** Opening Extract to read block **
On Mon, 03 Jul 2006 10:21:42 -0700, P.C. Ford <meoh@mouse-potato.com>
wrote:

>I have done a instructional video for a piece of medical equipment. I
>have delivered it in DVD format; it has a menu which has links to
>various chapters.
>
>After delivering the master, the company wondered if the video could
>be put in streaming format. The reason for this is that many of their
>computers are older and do not have DVD players. No problem encoding
>the video. It will play from a cd on the machine, not from a server.


I'd probably put it on a share on the hard drive, rather than a CD
mounted as a shared drive. The reason ? Seek times.

Seeking on a CD is *very slow*, and the angular velocity is also very
low. With multiple simultaneous accesses the CD won't be able to skip
back and forward to give good random access between several clips
delivered to more than one person at once.

HDDs obviously have much faster head handling (and the tracks are
massively smaller), as well as better buffers and better OS/Firmware
support for queueing requests.


>However, I don't know how to create a useable menu in a streaming
>format. From a Google search I believe this is possible. I believe if
>I used Flash video, Flash could be used to create a menu.


I suppose it depends how good are you at Flash
(i.e. not FLV, but actually at creating Flash apps ?)


>As things are going right now. I think I will build a html page and
>then link to entire video. The video will be chopped up in "chapters"
** Closing Extract to read block **
** Opening Dataset excerpts block **
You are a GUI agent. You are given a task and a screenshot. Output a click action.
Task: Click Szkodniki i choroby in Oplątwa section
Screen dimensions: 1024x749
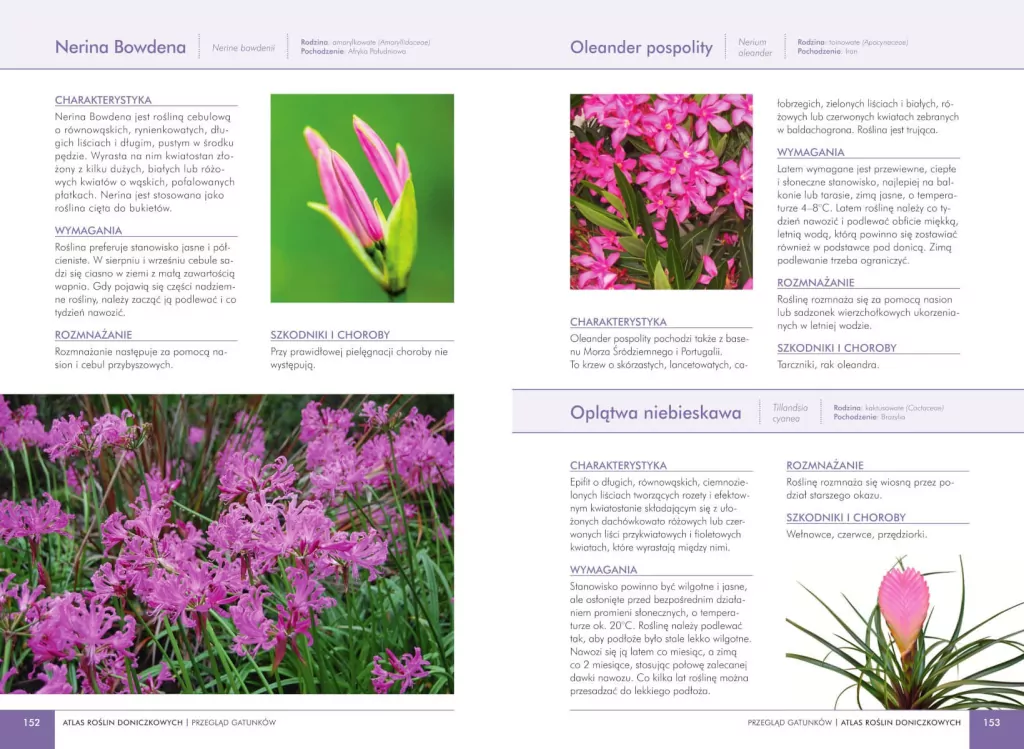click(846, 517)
** Closing Dataset excerpts block **
** Opening Dataset excerpts block **
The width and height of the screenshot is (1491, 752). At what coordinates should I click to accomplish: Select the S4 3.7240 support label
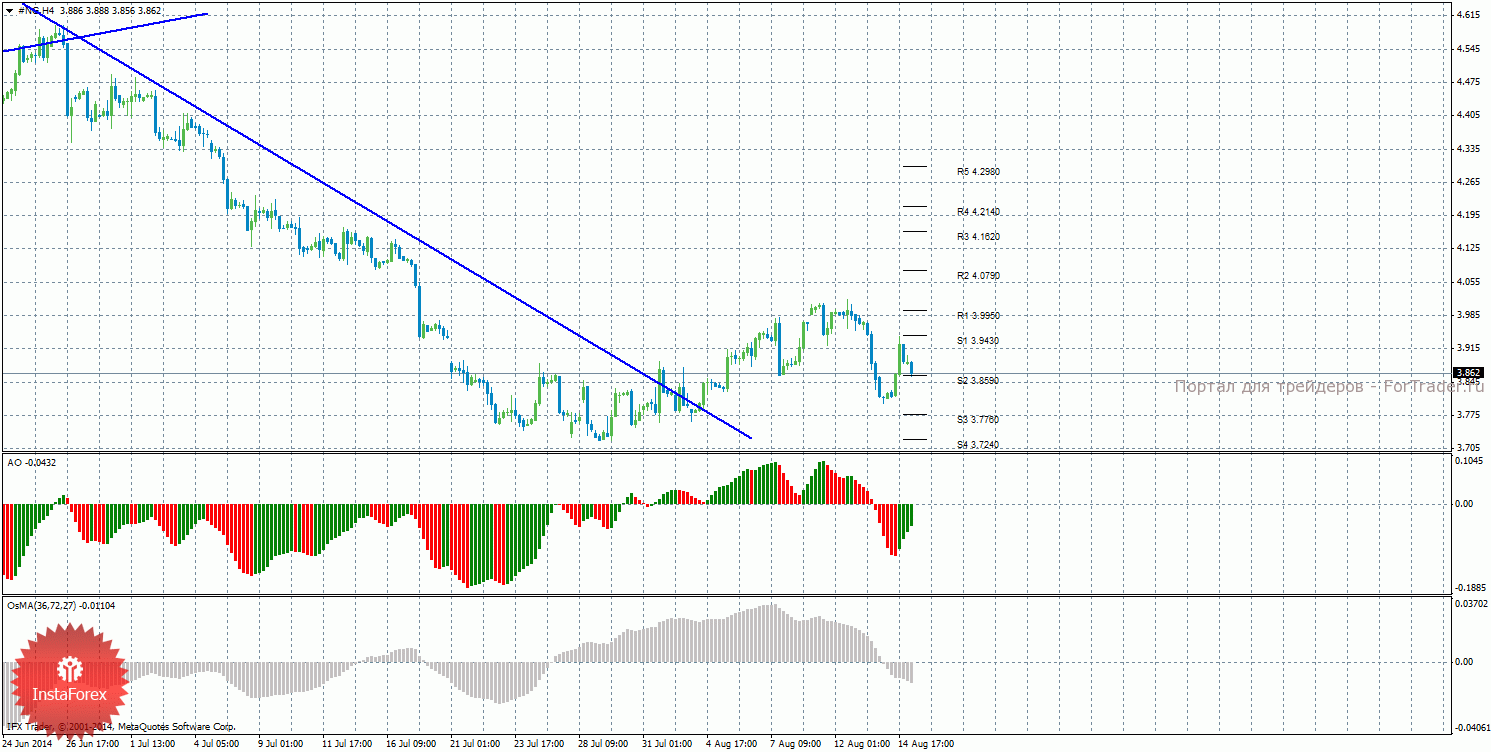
** Closing Dataset excerpts block **
* **Activities**:
a. Summarize the newsgroup post about streaming the medical equipment video in two sentences.
b. List every advantage that the reply in the newsgroup post about streaming the medical equipment video gives hard drives over CDs.
c. Extend the newsgroup post about streaming the medical equipment video beyond its final words, keeping the same voice.

* **Outputs for the tasks**:
a. A company that received an instructional DVD with a chapter menu asked whether the video could be put in streaming format, because many of its computers are older and have no DVD players, and the video's maker is unsure how to build a usable menu, perhaps with Flash. The reply advises putting the video on a share on the hard drive rather than a CD, because a CD's seek times are very slow, and says that a Flash menu depends on how good one is at creating Flash apps.

b.
- Much faster head handling
- Massively smaller tracks
- Better buffers
- Better OS/firmware support for queueing requests

c.
>and then linked via html. Thus, there will be in effect two copies of
>the video, the entire video and the chapters of the video. Half an
>hour of 640x480 at 15 frames/second seems to take about 300 meg.


I'm not actually clear if each chapter is 300MB or the entire video is
300MB from your post. Could you clarify that ?


>I am vaguely aware that it is possible to do the chapters with some
>kind of WMV scripting. Also, Flash is a possibility for a menu.


Not that easily (or at least, not cross browser). One option, though
limited, is to host an ASX playlist referencing each of the chapters -
that will appear in the right hand panel of WMP9 & 10 with each track
selectable. Title and copyright information can be added to each
playlist item, or globally to the ASX file depending on preference.


In many ways, Quicktime is better for handling track based content
creation for what you have in mind - though it depends if the PCs
lying around there have QT on them (or can even install software at
all without admin access). You could add chapter tracks, with a poster
movie (a still image or short video loop) at the start of each
linking to the "real" chapter content

http://www.apple.com/quicktime/tutorials/chaptertracks.html

If you prefer not to use Chapter tracks in QT, you could always use
SMIL instead to create a video container and a series of links to the
content - it would play standalone in the player rather than in a web
browser + playback control. (you could actually combine Flash inside
the QT player with the content, too ;-)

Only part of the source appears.